Microsoft have a great post on how to go less wrong with all this.

2. DefaultRequestHeaders misuse

This one is less of a gotcha if you really think about object lifetimes and parallel execution but has still come up as a misunderstanding more than I’d have liked it to. It coincides with the first point - HttpClient should not be created and thrown away every isolated use, so its properties have a longer-than-transient lifetime too.

You can set headers per-request but the efficient among you might prefer to set a default request header on the client itself. This makes absolute sense for some things (think Accept: application/json for a client only ever used to access a json api, or a custom User-Agent string) but can be a dangerous way to bleed the wrong thing across requests. If you set an authorization header as a default header, for example, any usage of the http client in parallel with the thread that sets that header will snag that authorization token for free. Something like this:

httpClient.DefaultRequestHeaders.Authorization = new AuthenticationHeaderValue("Bearer", token);
var ochreResource = await httpClient.GetAsync("ochre");
var lilacResource = await httpClient.GetAsync("lilac");

becomes quite deadly in a context where different tokens may be used. Invocation 1 might add token A, request ochre, then invocation 2 might override that with token B, invocation 1 then requests lilac using token B. Or any other possible reordering.

3. Inheriting the ‘quirks’ of Uri for free

The HttpClient uses the Uri class for… well, uris. Is that a problem? Not necessarily, but if Uri has any quirks then HttpClient gets those for free. What’s wrong in the following example?

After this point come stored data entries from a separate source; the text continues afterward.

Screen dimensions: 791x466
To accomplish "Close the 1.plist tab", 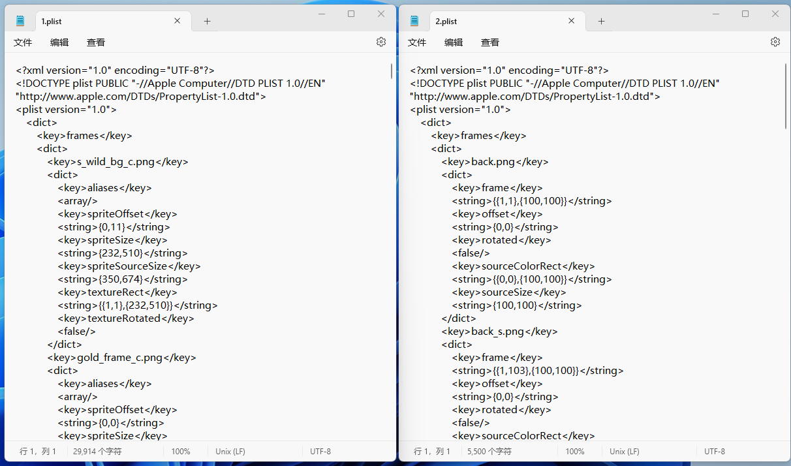I will click(x=177, y=20).
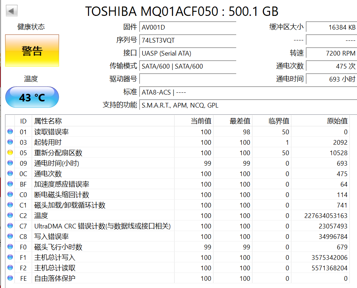This screenshot has height=288, width=357.
Task: Click the 转速 field showing 7200 RPM
Action: [331, 53]
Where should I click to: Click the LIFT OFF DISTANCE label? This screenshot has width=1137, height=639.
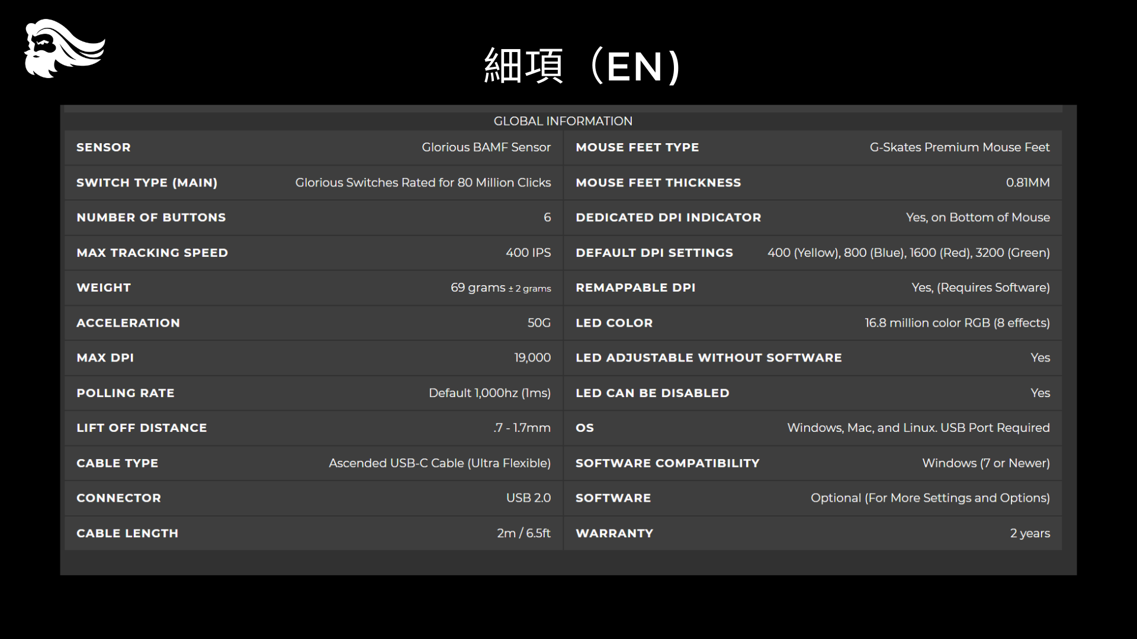[142, 428]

var httpClient = new HttpClient
    BaseAddress = new Uri("https://api.example.com/v1")
var ochre = await httpClient.GetAsync("/ochre");

This will call GET https://api.example.com/ochre. What. Where’d the version go? How do I fix that?

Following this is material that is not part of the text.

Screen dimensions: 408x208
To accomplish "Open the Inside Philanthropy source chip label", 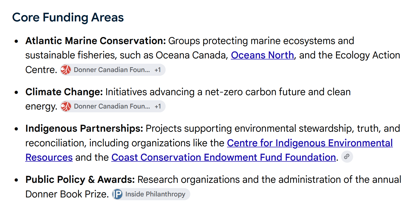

var httpClient = new HttpClient
    BaseAddress = new Uri("https://api.example.com/v1/") // note the trailing slash
var ochre = await httpClient.GetAsync("/ochre");

This is a quirk of Uri combination which I think a lot of people do not expect using the uri constructor. You can replicate the quirk directly:

var baseAddress = new Uri("https://api.example.com/v1");
var fullAddress = new Uri(baseAddress, "/ochre");
var unexpectedResult = fullAddress.ToString(); // https://api.example.com/ochre

Final words

I don’t believe or suggest that HttpClient was designed without thought or care, it’s doing a lot of things good and right. But HttpClient today is a bit of a minefield of quirks that make it easy to get some stuff wrong, and it’s not exactly a niche-use-case class. Keep an eye on these and do some solid reading on the thing if you’re a bit unfamiliar with it. It’s not as intuitive as you’d hope.